As platelet (PLT) demand increases and the donor pool ages, US blood centers face mounting pressure to meet demand. Most US PLT concentrates are collected by apheresis, leaving whole blood (WB) underutilized. The Platelet Rich Plasma (PRP) method (top & top) is the only approved process to manufacture PLTs from WB held up to 8 hrs at room temperature (RT). Other countries use the buffy coat (BC) method (top & bottom) for the separation of WB into RBC, plasma, and a BC
layer after an overnight hold of WB. BCs are then pooled to produce leukoreduced PLTs in additive solution (PAS). Advantages of the BC method compared to the PRP method are higher platelet and plasma recovery and improved logistics due to the extended hold time of WB. Adopting this approach in the US could maximize the use of the existing WB donor pool, stabilize PLT inventory and mitigate PLT shortages. This is the first US study manufacturing leukoreduced PLT concentrates from pooled buffy coats using a novel DEHT plasticizer. The study was conducted at Vitalant, one of the largest US blood centers, in collaboration with Macopharma.

Methods

ABO-matched WB units were collected at satellite donation centers and transported to the blood center at RT. WB (500mL ± 10mL) was collected into 70mL citrate-phosphate-dextrose (Composelect, Fresenius Kabi) and held overnight at room temperature (RT). Within 24 hrs of collection, WB was transferred to a dry top/bottom bag set with DEHT plasticizer (Macopharma) and separated into RBCs, plasma, and individual BCs using an automatic press (Macopress Smarter) as outlined in Figures 1 and 2. RBCs were resuspended in additive solution (PAGGSM), leukoreduced and moved to 4˚C storage for 42 days. BCs rested for a minimum of 2 hrs at RT, and 5 ABO compatible BCs were pooled in PAS-E (SSP+) using a pooling set (Macopharma) and a multiple sterile connection device (Maconnect), that makes 6 sterile connections simultaneously. The BC pool was centrifuged, separated and leukoreduced using Macopress Smarter. Samples for bacterial culture were removed >48 hrs after collection of the “youngest” unit in the pool. PLT concentrates were stored for 7 days and sampled on days 1, 5, and 7 for in vitro quality. To manufacture components using the PRP method, collected WB was manually separated using a top & top disposable set. RBCs were leukoreduced and stored in AS-1 for 42 days. Five PRP units we pooled and leukoreduced (Imugard, Terumo), sampled for bacterial culture and stored for 7 days.

Processing Timelines
Figure 1: First spin separating RBCs and plasma. Timing representative of Standard processing in Europe.
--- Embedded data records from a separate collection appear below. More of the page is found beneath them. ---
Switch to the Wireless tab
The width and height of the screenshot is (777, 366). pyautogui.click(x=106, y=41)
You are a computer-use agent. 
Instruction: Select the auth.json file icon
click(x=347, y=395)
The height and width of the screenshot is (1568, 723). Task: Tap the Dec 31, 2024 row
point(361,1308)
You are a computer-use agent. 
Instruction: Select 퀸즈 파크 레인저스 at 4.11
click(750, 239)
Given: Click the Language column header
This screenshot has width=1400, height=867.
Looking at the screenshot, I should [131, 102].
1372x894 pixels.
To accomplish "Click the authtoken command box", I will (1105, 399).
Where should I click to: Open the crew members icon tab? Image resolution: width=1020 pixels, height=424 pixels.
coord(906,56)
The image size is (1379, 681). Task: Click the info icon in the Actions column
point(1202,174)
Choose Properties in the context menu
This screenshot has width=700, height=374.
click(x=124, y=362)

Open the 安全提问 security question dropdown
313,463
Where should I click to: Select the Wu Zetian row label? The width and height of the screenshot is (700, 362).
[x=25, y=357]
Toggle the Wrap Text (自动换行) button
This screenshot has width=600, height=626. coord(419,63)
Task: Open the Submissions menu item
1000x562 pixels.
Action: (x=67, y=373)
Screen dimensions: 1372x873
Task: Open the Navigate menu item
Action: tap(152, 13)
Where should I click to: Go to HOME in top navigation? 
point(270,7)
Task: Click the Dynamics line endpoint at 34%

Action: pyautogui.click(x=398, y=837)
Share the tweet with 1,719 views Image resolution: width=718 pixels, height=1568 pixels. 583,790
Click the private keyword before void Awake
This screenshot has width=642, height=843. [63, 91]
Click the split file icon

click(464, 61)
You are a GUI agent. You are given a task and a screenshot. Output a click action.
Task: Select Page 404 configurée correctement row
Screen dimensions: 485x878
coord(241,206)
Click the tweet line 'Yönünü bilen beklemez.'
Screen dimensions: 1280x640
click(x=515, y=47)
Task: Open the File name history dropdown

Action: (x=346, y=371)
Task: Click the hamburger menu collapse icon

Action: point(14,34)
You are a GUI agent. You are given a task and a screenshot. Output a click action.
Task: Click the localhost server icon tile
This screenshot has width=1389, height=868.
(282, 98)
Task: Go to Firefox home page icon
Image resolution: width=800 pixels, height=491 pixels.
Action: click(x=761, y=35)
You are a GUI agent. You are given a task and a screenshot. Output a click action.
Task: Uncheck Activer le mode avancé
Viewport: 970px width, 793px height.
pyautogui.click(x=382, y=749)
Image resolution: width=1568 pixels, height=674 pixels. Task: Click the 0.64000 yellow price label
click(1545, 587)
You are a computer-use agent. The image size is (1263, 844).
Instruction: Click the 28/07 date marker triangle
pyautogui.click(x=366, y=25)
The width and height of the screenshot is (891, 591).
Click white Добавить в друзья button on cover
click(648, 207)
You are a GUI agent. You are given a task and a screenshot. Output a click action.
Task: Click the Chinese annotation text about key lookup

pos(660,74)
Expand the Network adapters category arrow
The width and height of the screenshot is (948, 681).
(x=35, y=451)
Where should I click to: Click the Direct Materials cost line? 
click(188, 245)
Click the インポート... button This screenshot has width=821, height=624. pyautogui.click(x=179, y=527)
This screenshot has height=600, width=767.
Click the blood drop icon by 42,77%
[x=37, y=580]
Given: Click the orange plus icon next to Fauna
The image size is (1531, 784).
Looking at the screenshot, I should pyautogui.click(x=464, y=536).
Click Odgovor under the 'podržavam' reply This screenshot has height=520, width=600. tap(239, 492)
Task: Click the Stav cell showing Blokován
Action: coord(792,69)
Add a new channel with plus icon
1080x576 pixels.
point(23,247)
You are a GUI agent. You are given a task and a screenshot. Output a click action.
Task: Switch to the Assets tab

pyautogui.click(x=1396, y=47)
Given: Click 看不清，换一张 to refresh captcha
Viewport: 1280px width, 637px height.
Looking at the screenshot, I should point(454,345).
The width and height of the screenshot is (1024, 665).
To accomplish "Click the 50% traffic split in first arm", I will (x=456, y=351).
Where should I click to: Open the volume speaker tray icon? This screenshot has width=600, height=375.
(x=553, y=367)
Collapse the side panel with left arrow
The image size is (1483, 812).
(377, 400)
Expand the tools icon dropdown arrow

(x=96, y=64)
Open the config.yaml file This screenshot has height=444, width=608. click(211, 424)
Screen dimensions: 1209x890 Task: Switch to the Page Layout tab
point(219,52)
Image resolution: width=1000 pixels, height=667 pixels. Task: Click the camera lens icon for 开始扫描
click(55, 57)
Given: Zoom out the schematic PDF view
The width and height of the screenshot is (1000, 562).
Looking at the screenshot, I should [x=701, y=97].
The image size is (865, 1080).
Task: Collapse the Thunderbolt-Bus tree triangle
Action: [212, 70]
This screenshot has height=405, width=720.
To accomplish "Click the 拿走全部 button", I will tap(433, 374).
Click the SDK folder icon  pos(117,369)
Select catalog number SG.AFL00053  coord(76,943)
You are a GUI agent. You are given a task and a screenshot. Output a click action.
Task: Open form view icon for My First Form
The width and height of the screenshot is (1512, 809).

Figure 2: Second spin separating pooled platelets. Timing representative of Standard processing in Europe.

Table 1: In-vitro test results

Figure 3: Platelet pools in-vitro storage parameters

Figure 4: Comparison BC- and PRP-method

Results

WB (n=68) were collected and processing started on average within 19hrs (range 13.2-23.5 hrs) of collection and RBCs were moved to 4⁰C storage 21.4 ± 2.6 hrs post collection (range of 15.1-25.8 hrs. RBC recovery (vol/vol) was 97±1%. Plasmas were ready for -20⁰C storage after 20.5 ± 2.3 hrs (range 14.3-24.4 hours). Component characteristics and in vitro storage parameters are summarized in the Table 1. Swirling was observed throughout storage of all PLT pools. WB (n=25) separated using the PRP method were processed 4.75±2.5 hrs post collection. Plasma component data is from a subset of units (n=10) after implementation of optimized PRP separation steps. Key parameters of components separated by the BC- versus the PRPmethod are shown in Figure 4.

Conclusions

Processing after a 24 hrs hold at RT with the BC method in top & bottom DEHT plasticizer (non-DEHP) bags, coupled with automated separation and pooling technologies, demonstrates acceptable component quality and leukoreduction performance. Compared to the current manual PRP method, the RBC volume and Hgb content is decreased with the BC method whereas significantly more plasma is recovered. The BC method optimizes WB operations while maintaining high quality blood components, providing a sustainable solution to enhance PLT and plasma availability and resource efficiency.